A new law made by President Biden and other politicians says that people who work with cryptocurrency, like exchanges and custodians, have to tell the government if someone sends or receives more than $10,000 worth of crypto. They also have to give the government personal information about those people. This was supposed to start in January 2023, but it will actually begin in 2024. Some people who work with cryptocurrency are worried because this might be hard for them and for regular users to follow the law without getting into trouble. They also think that some parts of the law are confusing or don't make sense. Read from source...
- The article is written from a negative perspective and uses terms like "imposes", "compels", "concerns", "difficulties", "risk", "incurring felony charges" to create fear and uncertainty among the readers. This is a common rhetorical device used by some media outlets to manipulate public opinion and influence policy decisions.
- The article does not provide any objective or factual information about the infrastructure legislation, its purpose, benefits, or impact on the economy, society, or environment. It only focuses on the potential challenges and drawbacks for crypto users and exchanges, without acknowledging any positive aspects or potential solutions.
- The article quotes only one source, Jerry Brito, who is a vocal critic of the IRS reporting requirement and has a vested interest in promoting cryptocurrency as a form of decentralized money that does not require government oversight or regulation.
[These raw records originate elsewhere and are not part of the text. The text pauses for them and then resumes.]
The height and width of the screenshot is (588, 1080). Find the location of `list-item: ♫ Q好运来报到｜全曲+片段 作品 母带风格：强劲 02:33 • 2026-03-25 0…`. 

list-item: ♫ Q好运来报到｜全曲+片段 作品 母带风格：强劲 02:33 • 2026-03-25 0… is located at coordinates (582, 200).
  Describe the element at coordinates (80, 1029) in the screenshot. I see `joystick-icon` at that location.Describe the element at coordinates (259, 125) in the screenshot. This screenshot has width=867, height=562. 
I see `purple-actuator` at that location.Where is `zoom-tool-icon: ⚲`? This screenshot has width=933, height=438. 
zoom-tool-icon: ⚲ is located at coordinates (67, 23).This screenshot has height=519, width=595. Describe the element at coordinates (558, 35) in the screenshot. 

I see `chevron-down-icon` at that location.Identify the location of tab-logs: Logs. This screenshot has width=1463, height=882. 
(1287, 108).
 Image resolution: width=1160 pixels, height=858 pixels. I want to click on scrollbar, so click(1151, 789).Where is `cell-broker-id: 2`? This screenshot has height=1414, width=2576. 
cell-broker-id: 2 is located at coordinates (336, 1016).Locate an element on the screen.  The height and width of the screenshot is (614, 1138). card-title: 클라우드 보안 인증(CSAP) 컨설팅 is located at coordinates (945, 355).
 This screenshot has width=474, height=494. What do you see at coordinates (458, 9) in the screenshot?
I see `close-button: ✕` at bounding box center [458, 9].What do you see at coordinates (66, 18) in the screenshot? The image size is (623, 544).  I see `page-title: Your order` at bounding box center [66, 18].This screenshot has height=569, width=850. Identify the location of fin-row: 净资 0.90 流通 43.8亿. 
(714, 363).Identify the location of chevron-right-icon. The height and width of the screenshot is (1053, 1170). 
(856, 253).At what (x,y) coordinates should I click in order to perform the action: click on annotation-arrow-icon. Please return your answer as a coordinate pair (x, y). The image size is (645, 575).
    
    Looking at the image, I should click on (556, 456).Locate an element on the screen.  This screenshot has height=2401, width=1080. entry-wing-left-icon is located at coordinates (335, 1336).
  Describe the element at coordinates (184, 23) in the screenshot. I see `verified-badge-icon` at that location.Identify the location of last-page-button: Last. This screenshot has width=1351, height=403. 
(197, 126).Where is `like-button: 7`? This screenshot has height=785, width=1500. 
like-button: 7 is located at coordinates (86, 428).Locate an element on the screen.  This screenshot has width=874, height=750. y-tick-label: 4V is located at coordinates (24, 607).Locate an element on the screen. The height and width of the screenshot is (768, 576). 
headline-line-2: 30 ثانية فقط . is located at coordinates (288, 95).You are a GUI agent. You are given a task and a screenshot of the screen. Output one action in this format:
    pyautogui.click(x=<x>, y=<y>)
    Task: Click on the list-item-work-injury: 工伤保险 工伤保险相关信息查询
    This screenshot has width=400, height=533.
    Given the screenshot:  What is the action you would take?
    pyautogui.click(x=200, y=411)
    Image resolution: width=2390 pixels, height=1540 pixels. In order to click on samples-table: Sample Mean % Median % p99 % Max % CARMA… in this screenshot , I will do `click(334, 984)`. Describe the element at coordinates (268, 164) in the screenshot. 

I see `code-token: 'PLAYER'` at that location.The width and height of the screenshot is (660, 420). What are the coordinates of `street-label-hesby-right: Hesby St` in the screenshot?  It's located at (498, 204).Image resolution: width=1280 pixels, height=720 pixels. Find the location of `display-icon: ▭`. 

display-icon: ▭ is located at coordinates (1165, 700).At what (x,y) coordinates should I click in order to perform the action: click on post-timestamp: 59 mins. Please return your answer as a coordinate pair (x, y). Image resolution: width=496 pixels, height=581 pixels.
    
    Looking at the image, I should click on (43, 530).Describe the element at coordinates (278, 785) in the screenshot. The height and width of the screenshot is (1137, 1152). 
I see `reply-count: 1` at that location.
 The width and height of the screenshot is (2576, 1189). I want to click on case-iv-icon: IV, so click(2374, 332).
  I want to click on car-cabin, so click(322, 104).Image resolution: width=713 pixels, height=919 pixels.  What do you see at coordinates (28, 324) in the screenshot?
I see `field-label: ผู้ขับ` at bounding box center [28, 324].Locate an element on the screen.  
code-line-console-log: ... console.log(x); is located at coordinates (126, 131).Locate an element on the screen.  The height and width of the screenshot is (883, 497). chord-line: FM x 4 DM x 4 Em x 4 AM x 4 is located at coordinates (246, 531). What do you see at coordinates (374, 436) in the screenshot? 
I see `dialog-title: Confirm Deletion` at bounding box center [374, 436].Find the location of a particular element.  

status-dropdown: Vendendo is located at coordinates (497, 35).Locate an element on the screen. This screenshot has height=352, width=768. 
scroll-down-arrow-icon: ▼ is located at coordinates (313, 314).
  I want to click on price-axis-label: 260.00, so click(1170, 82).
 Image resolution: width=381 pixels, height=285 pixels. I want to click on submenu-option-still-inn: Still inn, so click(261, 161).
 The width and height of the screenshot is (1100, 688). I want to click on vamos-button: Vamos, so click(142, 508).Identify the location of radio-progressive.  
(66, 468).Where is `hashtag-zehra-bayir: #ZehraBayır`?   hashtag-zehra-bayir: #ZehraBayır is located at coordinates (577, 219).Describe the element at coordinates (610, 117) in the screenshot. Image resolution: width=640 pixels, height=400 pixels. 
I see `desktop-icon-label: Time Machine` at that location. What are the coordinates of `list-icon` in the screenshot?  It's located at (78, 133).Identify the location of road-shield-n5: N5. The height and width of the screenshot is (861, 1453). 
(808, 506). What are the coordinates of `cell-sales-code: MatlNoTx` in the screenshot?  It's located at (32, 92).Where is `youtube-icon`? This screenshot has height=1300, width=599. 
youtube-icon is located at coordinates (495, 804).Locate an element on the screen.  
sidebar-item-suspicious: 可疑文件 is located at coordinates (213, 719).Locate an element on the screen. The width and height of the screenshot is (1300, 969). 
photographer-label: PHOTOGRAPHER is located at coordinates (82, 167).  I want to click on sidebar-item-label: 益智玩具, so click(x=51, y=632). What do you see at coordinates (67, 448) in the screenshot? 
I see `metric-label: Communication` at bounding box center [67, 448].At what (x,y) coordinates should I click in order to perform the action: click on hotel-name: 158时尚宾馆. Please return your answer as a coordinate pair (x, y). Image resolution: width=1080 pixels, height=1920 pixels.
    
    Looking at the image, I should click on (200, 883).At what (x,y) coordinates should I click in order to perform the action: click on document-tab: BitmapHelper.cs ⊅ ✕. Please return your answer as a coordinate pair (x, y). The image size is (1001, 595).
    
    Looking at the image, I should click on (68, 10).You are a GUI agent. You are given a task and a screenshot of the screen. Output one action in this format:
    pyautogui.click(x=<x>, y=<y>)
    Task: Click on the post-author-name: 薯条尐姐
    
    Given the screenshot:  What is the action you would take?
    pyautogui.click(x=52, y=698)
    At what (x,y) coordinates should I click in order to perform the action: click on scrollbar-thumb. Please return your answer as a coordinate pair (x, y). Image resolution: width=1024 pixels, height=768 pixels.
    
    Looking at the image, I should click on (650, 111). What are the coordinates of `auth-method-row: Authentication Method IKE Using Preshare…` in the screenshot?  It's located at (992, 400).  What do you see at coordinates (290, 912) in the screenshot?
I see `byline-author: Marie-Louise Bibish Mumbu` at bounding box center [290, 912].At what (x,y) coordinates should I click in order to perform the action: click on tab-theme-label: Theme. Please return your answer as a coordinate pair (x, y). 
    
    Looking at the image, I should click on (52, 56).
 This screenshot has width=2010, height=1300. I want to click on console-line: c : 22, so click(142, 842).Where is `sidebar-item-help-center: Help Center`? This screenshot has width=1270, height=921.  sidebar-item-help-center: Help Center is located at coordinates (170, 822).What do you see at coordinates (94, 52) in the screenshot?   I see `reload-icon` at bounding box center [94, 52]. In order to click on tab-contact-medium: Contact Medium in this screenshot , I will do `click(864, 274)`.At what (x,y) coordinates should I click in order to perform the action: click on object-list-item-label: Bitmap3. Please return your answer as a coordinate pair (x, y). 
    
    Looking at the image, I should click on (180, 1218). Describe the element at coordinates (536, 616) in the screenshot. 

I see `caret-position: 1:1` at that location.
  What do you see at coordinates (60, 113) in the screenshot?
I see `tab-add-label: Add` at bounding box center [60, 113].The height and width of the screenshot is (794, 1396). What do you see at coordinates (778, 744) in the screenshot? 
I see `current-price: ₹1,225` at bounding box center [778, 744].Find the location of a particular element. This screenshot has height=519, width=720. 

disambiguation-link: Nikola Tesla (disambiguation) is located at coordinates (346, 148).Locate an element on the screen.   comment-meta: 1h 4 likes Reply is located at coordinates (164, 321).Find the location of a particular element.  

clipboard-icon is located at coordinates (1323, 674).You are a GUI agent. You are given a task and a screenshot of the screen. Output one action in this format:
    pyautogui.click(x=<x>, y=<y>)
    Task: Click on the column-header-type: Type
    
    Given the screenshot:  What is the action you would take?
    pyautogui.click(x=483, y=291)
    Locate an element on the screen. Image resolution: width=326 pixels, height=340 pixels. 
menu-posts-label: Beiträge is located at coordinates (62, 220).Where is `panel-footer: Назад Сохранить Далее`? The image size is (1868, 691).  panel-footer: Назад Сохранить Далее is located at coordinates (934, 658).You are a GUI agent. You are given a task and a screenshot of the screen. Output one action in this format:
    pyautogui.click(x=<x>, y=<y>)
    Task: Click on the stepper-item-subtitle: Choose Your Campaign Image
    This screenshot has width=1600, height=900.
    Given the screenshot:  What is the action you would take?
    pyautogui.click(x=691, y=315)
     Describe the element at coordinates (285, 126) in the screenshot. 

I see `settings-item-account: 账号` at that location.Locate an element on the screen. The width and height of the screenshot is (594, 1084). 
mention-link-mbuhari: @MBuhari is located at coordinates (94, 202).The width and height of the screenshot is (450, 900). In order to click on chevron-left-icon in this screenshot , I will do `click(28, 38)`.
He is also the executive director of Coin Center, an organization that advocates for the interests of the crypto industry and receives funding from various donors, some of whom may have conflicts of interest.
- The article uses hypothetical scenarios and vague terms to illustrate the complexity and ambiguity of the IRS reporting requirement, without providing any clear or definitive answers. It also raises questions that are irrelevant or misleading for the average reader, such as who should report block rewards from mining or decentralized exchanges, and how to measure the value of cryptocurrencies in dollars. These questions are not new or specific to the IRS reporting requirement, but rather reflect the inherent nature of cryptocurrency transactions that involve multiple parties, networks, and protocols that do not have a fixed or uniform denominator.